A atividade surgiu em canais estrangeiros de tecnologia, em que youtubers faziam análises técnicas de produtos, orientando compras de seu público. Mas rapidamente caiu no gosto das crianças, pois mostrar seus brinquedos aos amigos é uma atividade que os pequenos fazem naturalmente, desde sempre. A diferença é que, se antes a audiência dessas demonstrações ficava restrita a coleguinhas em casa ou na escola, com os vídeos digitais ela passa a ser potencialmente global.

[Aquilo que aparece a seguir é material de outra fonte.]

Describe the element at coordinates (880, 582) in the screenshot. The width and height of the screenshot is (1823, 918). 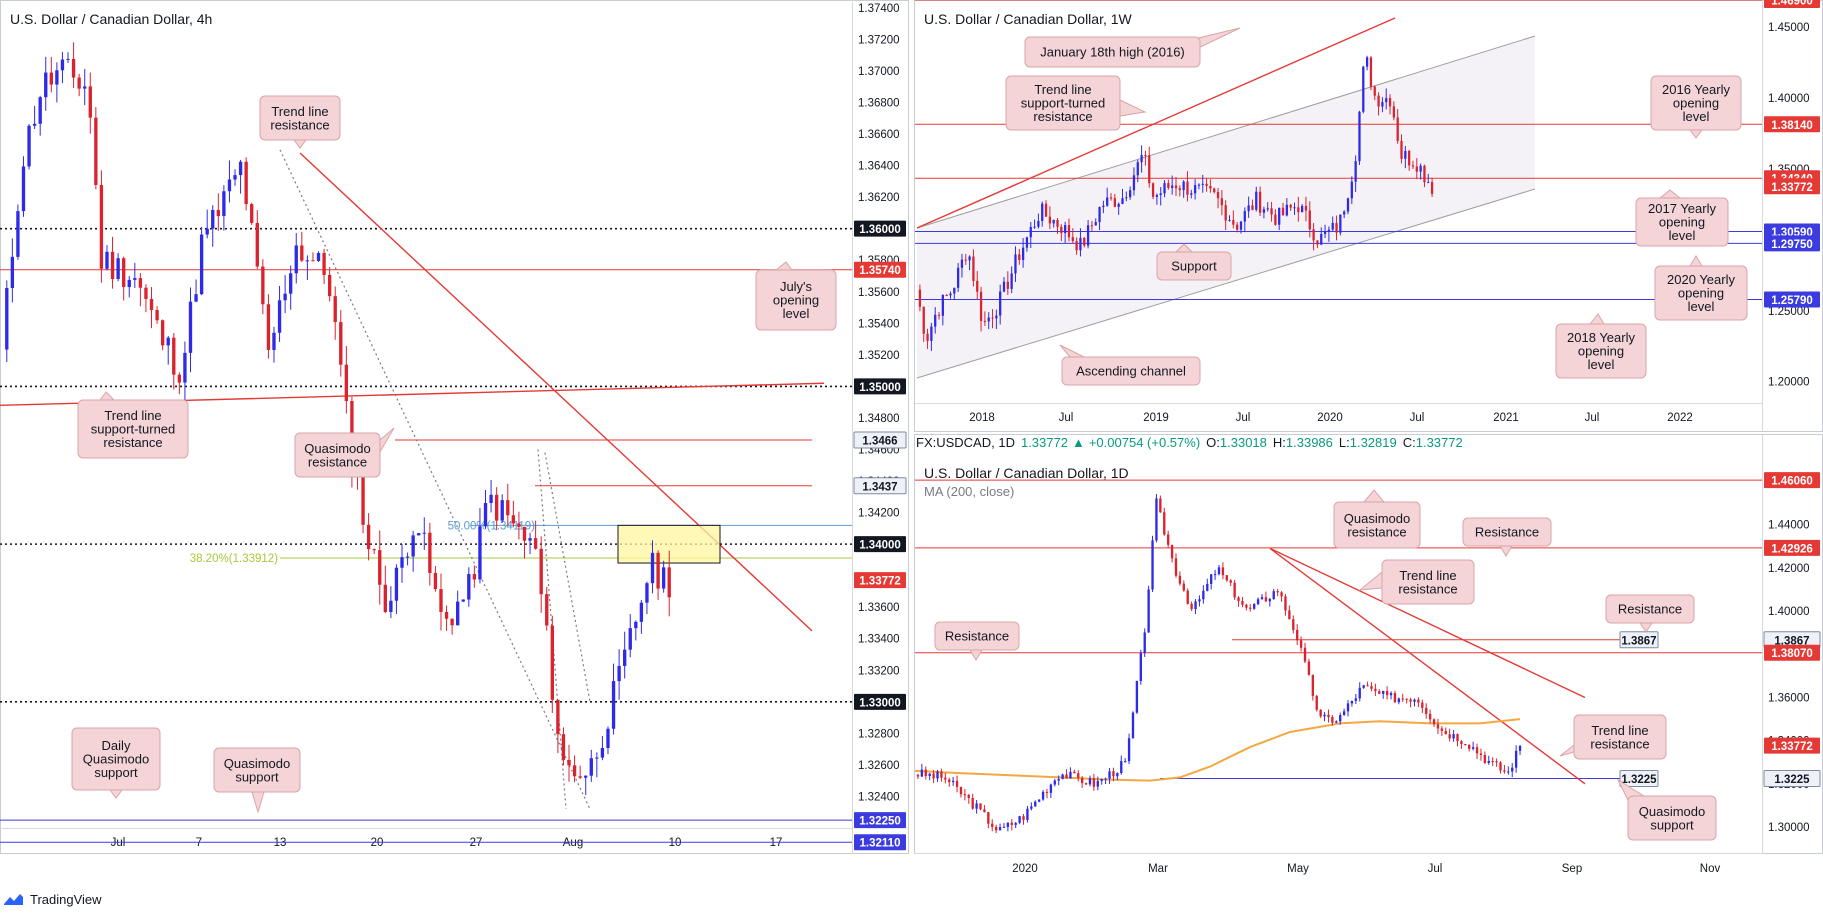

Até aí, nenhum problema. Mas a coisa começou a complicar quando algumas empresas começaram a perceber que poderiam começar a “presentear” os youtubers mirins com seus produtos, para que eles fizessem seu “unboxing”. Trocando em miúdos, as crianças, que são formadoras de opinião nesse meio, passaram a fazer uma eficientíssima propaganda, o que caiu como uma luva para as companhias, especialmente em tempos de grande restrição à publicidade direcionada a crianças.

Isso tem gerado um caloroso debate. Apesar de alguns desses canais serem obviamente patrocinados, dada a incrível qualidade na sua produção, como diferenciar uma criança que está legitimamente exercendo seu direito de mostrar brinquedos de outra que está sendo usada como ferramenta de marketing? A BBC fez uma ótima reportagem sobre isso há alguns meses, para a qual fui entrevistado.

As crianças estão rompendo paradigmas. E a TV pode ser a próxima vítima.


Vídeo relacionado:


Adeus TV! Olá YouTube!

Nessa combinação incrível de YouTube com smartphones, a antiga dupla dinâmica formada pelas emissoras e pelos aparelhos de TV pode estar com os dias contados. Pois os adolescentes e especialmente as crianças, que deveriam ser seus futuros consumidores, simplesmente as ignoram. Para eles, aquilo é uma caixa anacrônica e pouco atraente.

O principal desalinhamento acontece em um ponto central do modelo de negócio das emissoras: a grade de programação. Os jovens não conseguem entender porque têm que esperar o “horário certo” para assistir um determinado programa. Para eles, o horário certo é aquele em que eles querem ver o programa, qualquer que seja.

As emissoras estão se mexendo, ainda que muito tardiamente, só porque sentiram a água gelada em seus fundilhos. A maioria delas já tem aplicativos para computadores e dispositivos móveis em que se pode ver a programação a qualquer momento. Mas é uma solução mambembe, pois o programa só é liberado online depois de ter passado na telona. Ou seja, não resolve o problema da grade. Por que preciso esperar uma semana para, por exemplo, assistir a um novo episódio de Game of Thrones no HBO Go, se a temporada inteira já está pronta?

Sei que não dá para fazer isso com uma novela, que chega a ter 200 capítulos, e o nível de liberação dos novos acontece apenas poucos dias após sua gravação. Mas para, por exemplo, séries de 10 ou 20 episódios, não faz o menor sentido. E justiça seja feita, a Globo tem feito alguns experimentos interessantes com o seu aplicativo Globo Play, mas ainda insuficientes para atender às demandas de um público cada vez mais exigente.

Outro ponto de discórdia entre a TV e os jovens é a interrupção dos programas para comerciais. Eles estão acostumados a novas formas de monetização, inclusive com um controle enorme sobre os próprios comerciais. E esse é outro ponto que bate de frente com o modelo de negócios cristalizado das emissoras.

Por fim, há ainda a questão da privacidade. Crianças e adolescentes querem assistir a seus vídeos em paz. Leia-se: sem que seus pais fiquem controlando o que consomem. Os smartphones são perfeitos para isso. Já as TVs, que estão, aliás, cada vez maiores, se tornam inadequadas.

Como se pode ver, é uma situação delicadíssima e muito difícil de ser resolvida, pois a TV atender essas demandas significaria matar um negócio que, a despeito de uma contínua queda na audiência, ainda vai muito bem, abocanhando mais de metade de todo o bolo publicitário entre todas as mídias.

Mas um dia essas crianças crescerão. E seus pais não estarão mais aqui para continuar vendo TV. Para elas, quem está mandando muito bem e indicando o caminho a seguir, desde já, é o YouTube.

E é como eu sempre digo: quer prever o futuro? Olhe para as crianças agora.